### EXTRACT TO READ
>> start
Henry Foley, S.J. (9 August 1811 – 19 November 1891) was an English Jesuit Roman Catholic church historian.

Biography
He was born at Astley in Worcestershire, England on 9 August 1811. His father was the Protestant curate in charge at Astley. After his early education at home and at a private school at Woodchester, Henry was articled to a firm of solicitors in Worcester, and in the course of time practised as a solicitor, at first in partnership with another, then by himself.

Under the influence of the Oxford Movement he was led to embrace the Catholic faith in 1846, and five years later, on the death of his wife Anne, daughter of John Vezard of Gloucestershire, he sought admission as a lay brother into the Society of Jesus. Urged to enter as a scholastic and to prepare for the priesthood, he said it was Our Lady's wish that he should be a lay brother. For thirty years he occupied the post of lay brother socius to the English provincial superior.
>> end
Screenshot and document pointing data
>> start
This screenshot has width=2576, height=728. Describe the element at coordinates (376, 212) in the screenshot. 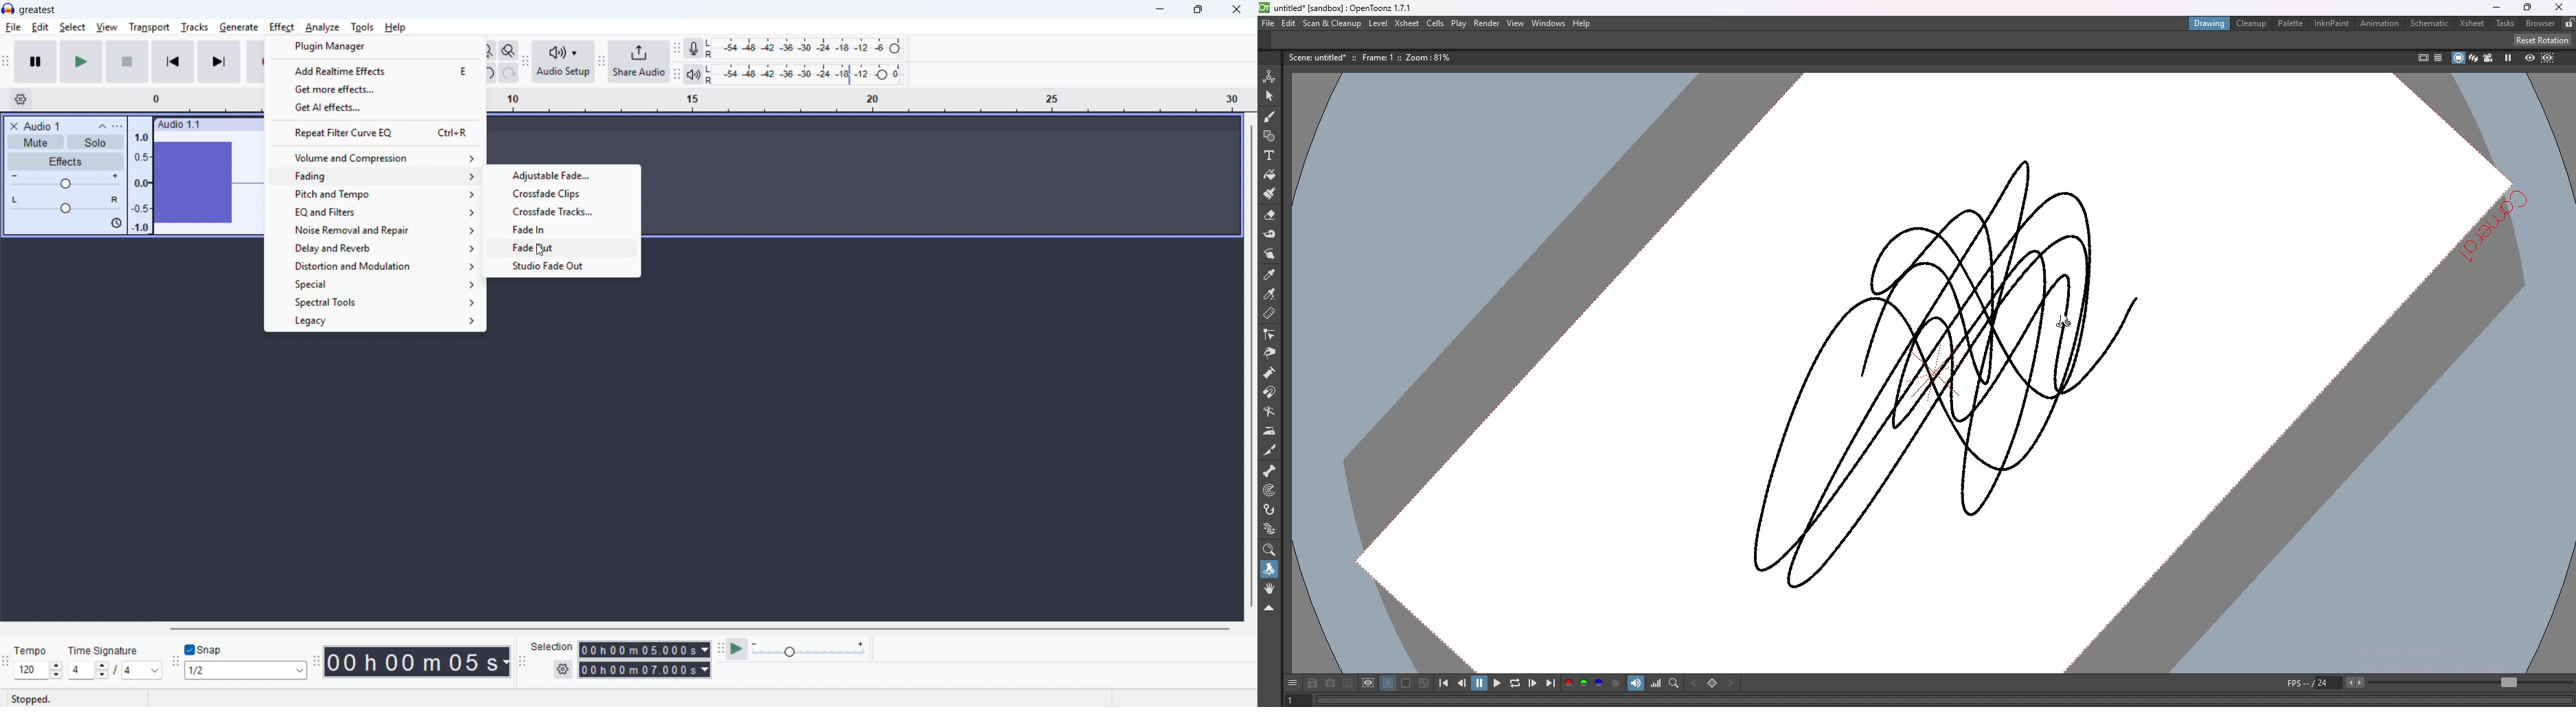

I see `E Q and filters ` at that location.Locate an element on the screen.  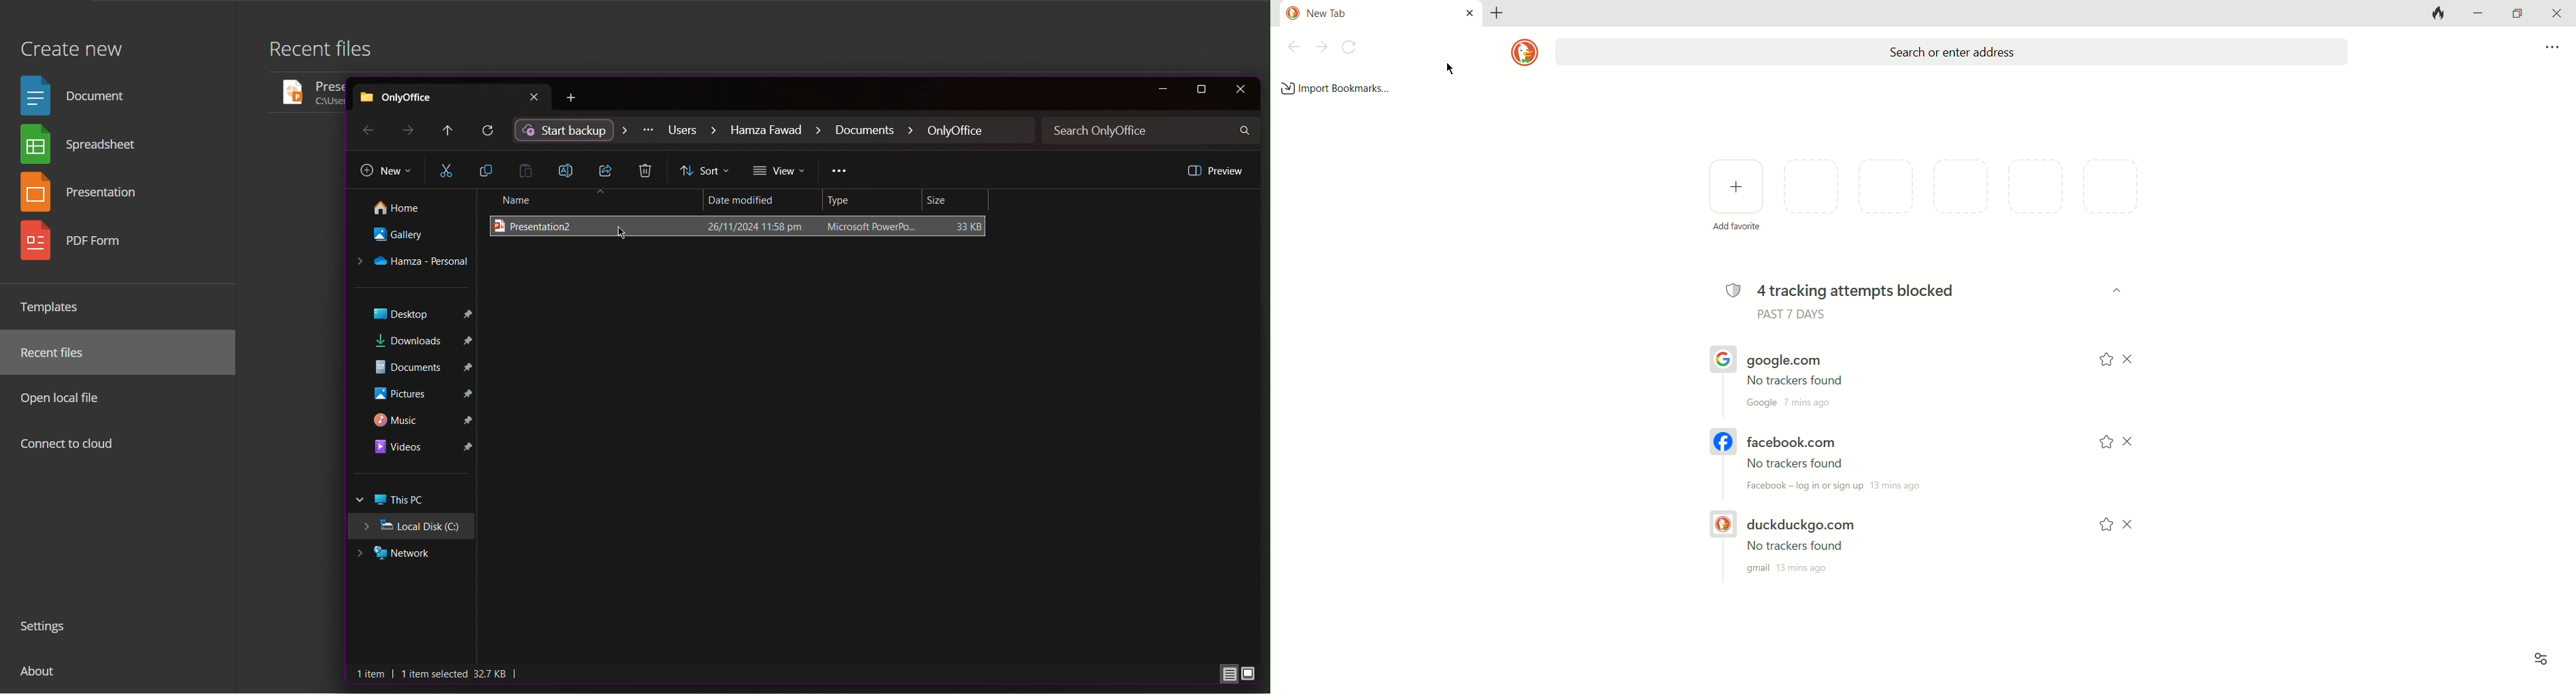
Presentation is located at coordinates (86, 194).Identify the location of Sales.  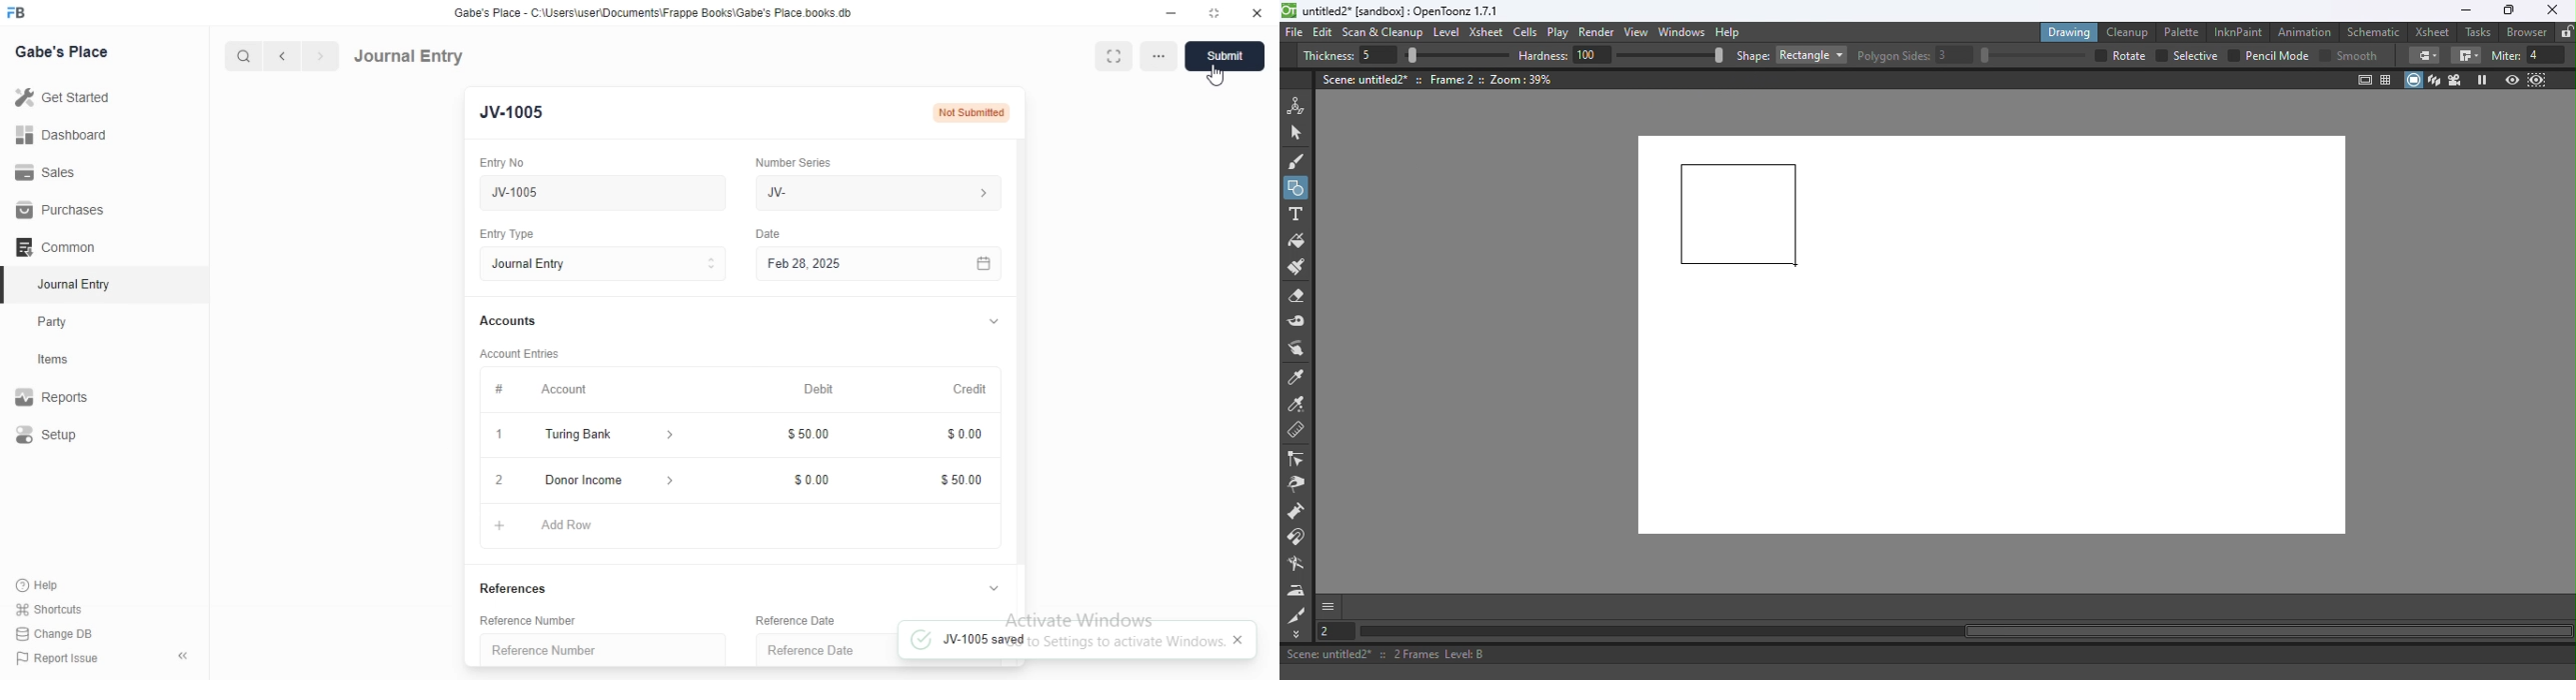
(64, 171).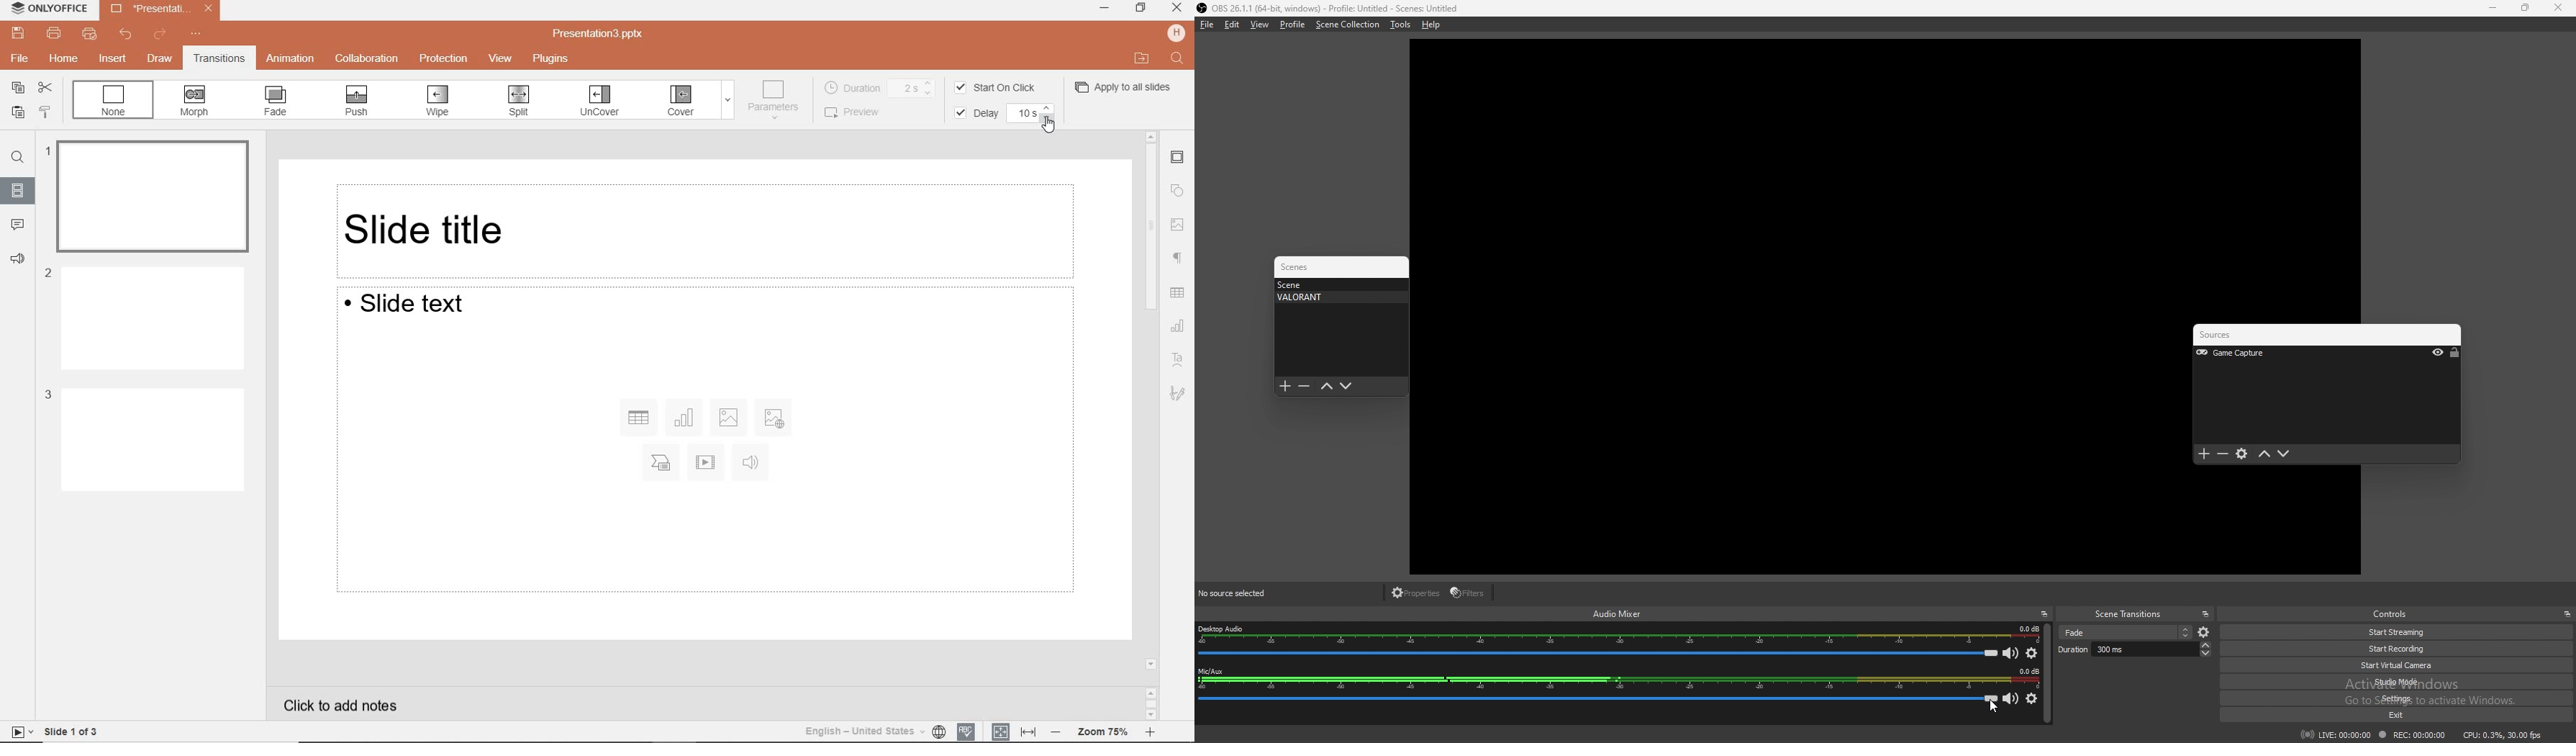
>> end
### SHORT PROBLEM
Output the Henry Foley biography from above word for word, in full.

### WRITTEN REPLY
Henry Foley, S.J. (9 August 1811 – 19 November 1891) was an English Jesuit Roman Catholic church historian.

Biography
He was born at Astley in Worcestershire, England on 9 August 1811. His father was the Protestant curate in charge at Astley. After his early education at home and at a private school at Woodchester, Henry was articled to a firm of solicitors in Worcester, and in the course of time practised as a solicitor, at first in partnership with another, then by himself.

Under the influence of the Oxford Movement he was led to embrace the Catholic faith in 1846, and five years later, on the death of his wife Anne, daughter of John Vezard of Gloucestershire, he sought admission as a lay brother into the Society of Jesus. Urged to enter as a scholastic and to prepare for the priesthood, he said it was Our Lady's wish that he should be a lay brother. For thirty years he occupied the post of lay brother socius to the English provincial superior.